Monitoring Applications in Kubernetes

Introduction

Monitoring applications in Kubernetes is crucial for ensuring the health, performance, and reliability of your containerized workloads. Kubernetes provides a powerful platform for deploying and scaling applications, but without proper monitoring, you might face unexpected failures, performance bottlenecks, or resource constraints.

In this guide, we'll explore how to set up comprehensive monitoring for your applications running in Kubernetes using Prometheus and related tools. By the end of this tutorial, you'll understand how to collect metrics from your applications, visualize them, and set up alerts to be notified of potential issues before they affect your users.

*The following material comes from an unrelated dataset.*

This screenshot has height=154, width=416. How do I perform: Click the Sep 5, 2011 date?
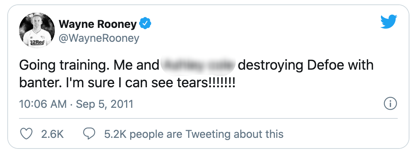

Why Monitor Kubernetes Applications?

Before diving into the technical implementation, let's understand why application monitoring in Kubernetes is essential:

Detect issues early: Identify problems before they impact your users
Optimize resource usage: Ensure your applications use resources efficiently
Understand application behavior: Gain insights into how your applications perform under various conditions
Make data-driven decisions: Use metrics to guide scaling and improvement decisions
Ensure reliability: Maintain high availability and performance for your services

Monitoring Architecture in Kubernetes

Let's first understand how monitoring typically works in a Kubernetes environment:

Prerequisites

Before we begin, ensure you have:

A running Kubernetes cluster
kubectl configured to communicate with your cluster
Basic understanding of Kubernetes concepts (Pods, Services, Deployments)
Helm installed (optional, but recommended)

Setting Up Prometheus in Kubernetes

Method 1: Using Prometheus Operator with kube-prometheus-stack

The easiest way to set up Prometheus in Kubernetes is using the kube-prometheus-stack Helm chart, which includes Prometheus, Grafana, Alertmanager, and exporters.

# Add the Prometheus community Helm repository
helm repo add prometheus-community https://prometheus-community.github.io/helm-charts
helm repo update

# Install kube-prometheus-stack
helm install prometheus prometheus-community/kube-prometheus-stack --namespace monitoring --create-namespace

This command installs the complete monitoring stack in the "monitoring" namespace.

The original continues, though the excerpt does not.